= GIVEN PROBLEM 1 =
Using the text on the new H-1B rule, explain under what circumstance USCIS may conduct a site visit at an H-1B beneficiary's private residence, and why that location is covered.
= GIVEN PROBLEM 2 =
Reproduce word for word the passage of the text on the new H-1B rule, starting at "- Site Visits" and ending at "performed remotely/at home.".

= DOCUMENT TEXT =

•••••

The two (2) bullet points listed above are also applicable to the parallel regulations for L-1, O-1, and P-1 extensions.
- H-1B Amended Petitions
- The new rule explains when to file H-1B amended petitions by generally codifying the Matter of Simeio Solutions and related USCIS memo.
- It also adopts DOL rules on when a new LCA is not needed (such as sporadic, short-term placements).
- Site Visits
- The new rule has also expanded USCIS’ authority and compliance requirements for H-1B site inspections. Now, USCIS is authorized to conduct site visits at the petitioner’s worksite, neutral locations, and any other places where work will be performed by the H-1B worker, including third-party client locations.
- Something to note is that they can also conduct a site visit at a private residence of the H-1B beneficiary if work is performed remotely/at home.
- If USCIS cannot verify the facts of the filed H-1B petition, including a situation if the H-1B petitioner or the third-party client fails to cooperate during the site visit, USCIS has discretion to deny or revoke the H-1B petition.

•••••

= SUPPLIED MATERIAL =

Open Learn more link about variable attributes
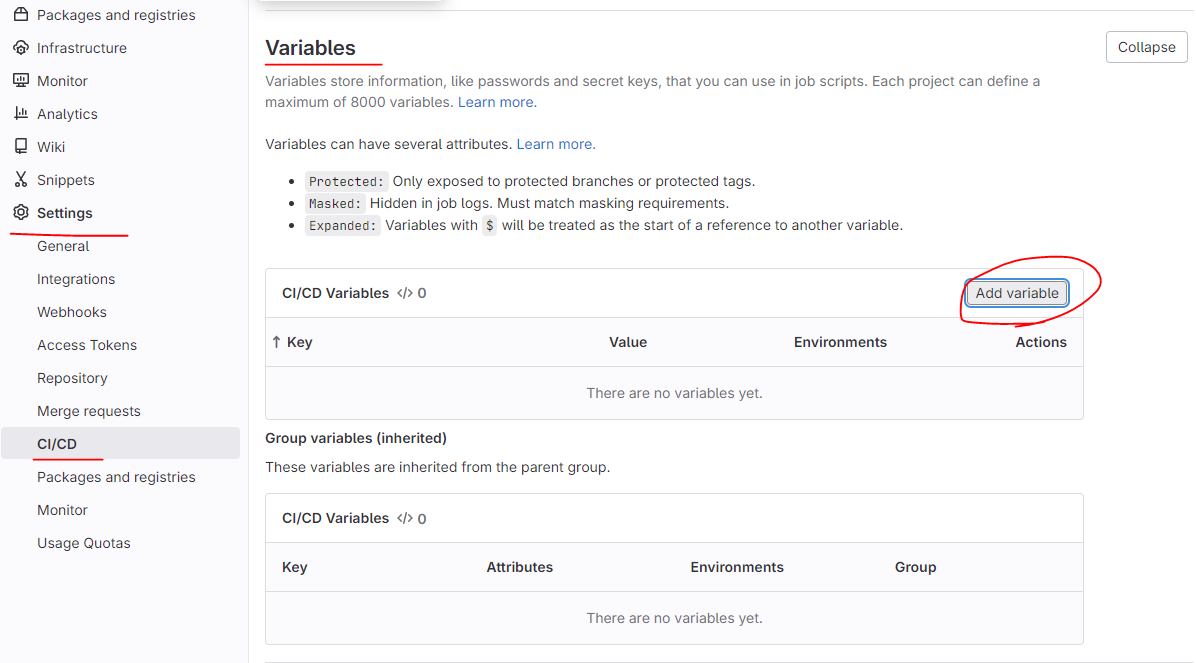Image resolution: width=1196 pixels, height=663 pixels. (x=555, y=144)
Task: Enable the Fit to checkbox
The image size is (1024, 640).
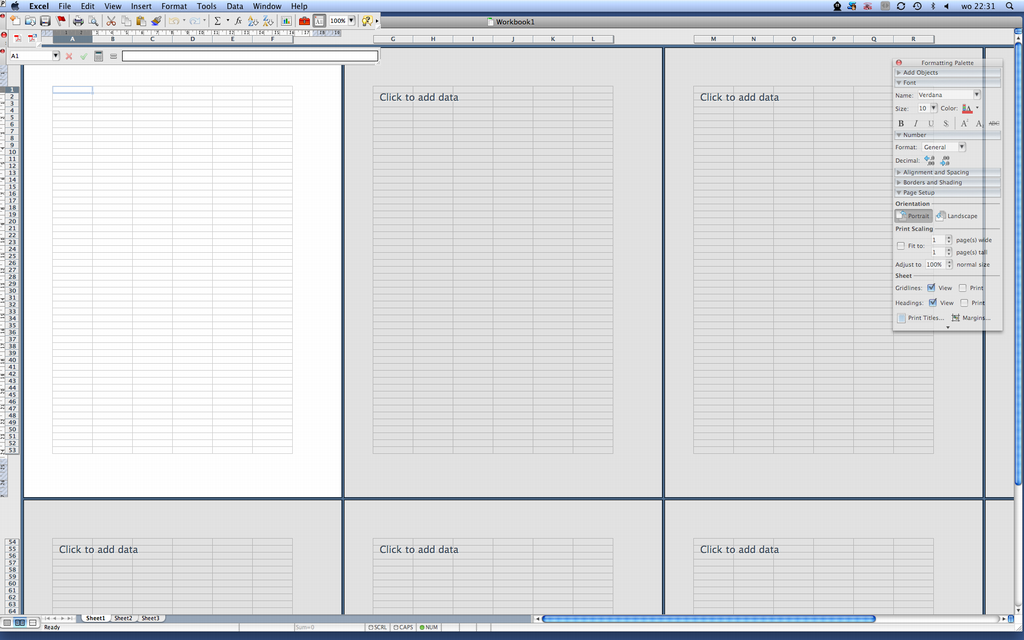Action: point(901,246)
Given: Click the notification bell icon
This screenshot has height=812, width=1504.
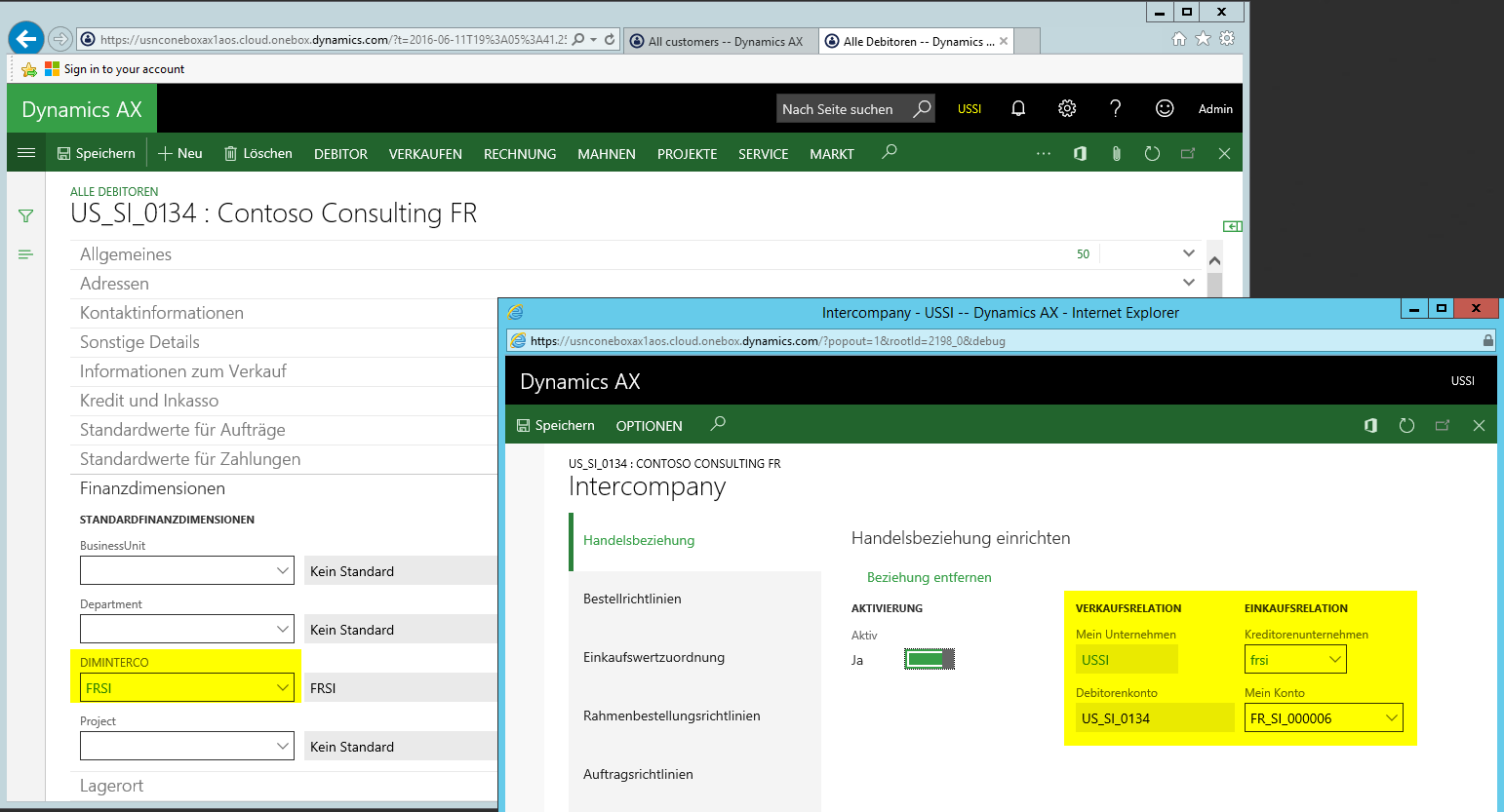Looking at the screenshot, I should pos(1018,108).
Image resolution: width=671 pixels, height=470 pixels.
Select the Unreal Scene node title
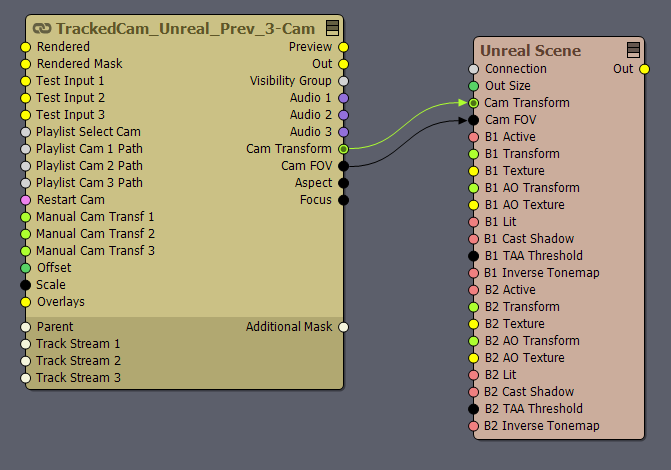tap(530, 50)
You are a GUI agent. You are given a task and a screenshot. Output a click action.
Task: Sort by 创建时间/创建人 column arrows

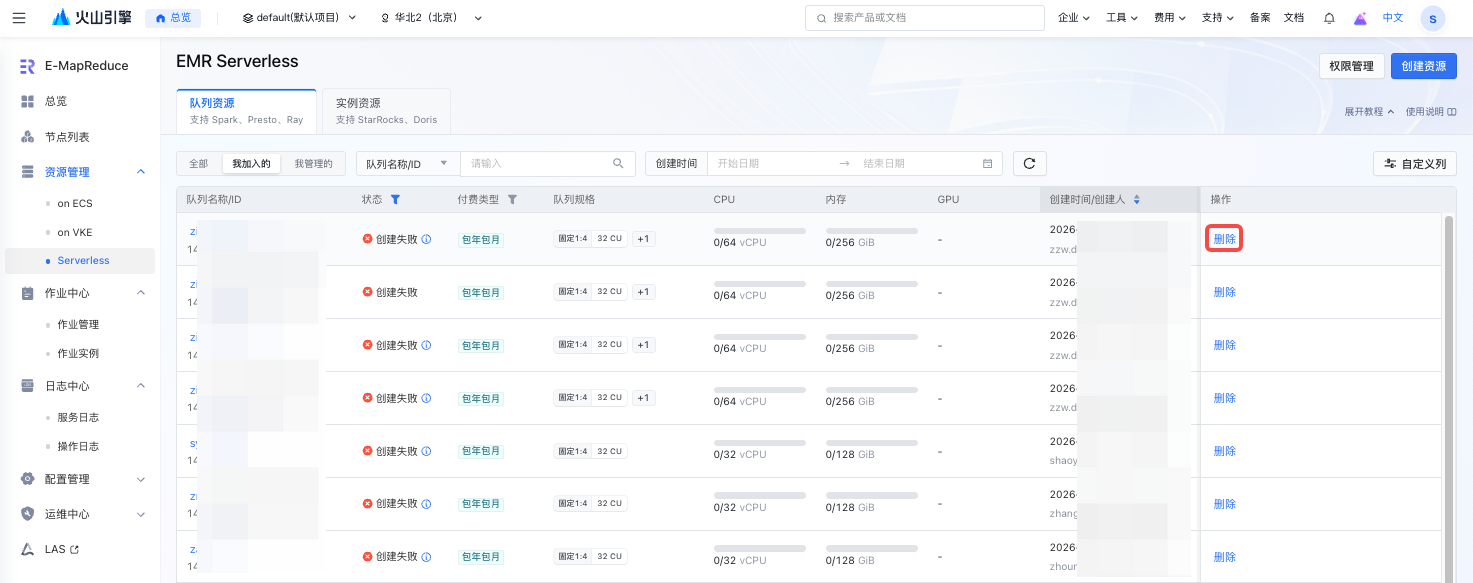pos(1136,200)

•••••

= EXPECTED ANSWER 1 =
USCIS may visit an H-1B beneficiary's private residence when the work is performed remotely or at home. The new rule allows site visits at any place where the H-1B worker will perform work, so a home where the work is done falls within that authority.

= EXPECTED ANSWER 2 =
- Site Visits
- The new rule has also expanded USCIS’ authority and compliance requirements for H-1B site inspections. Now, USCIS is authorized to conduct site visits at the petitioner’s worksite, neutral locations, and any other places where work will be performed by the H-1B worker, including third-party client locations.
- Something to note is that they can also conduct a site visit at a private residence of the H-1B beneficiary if work is performed remotely/at home.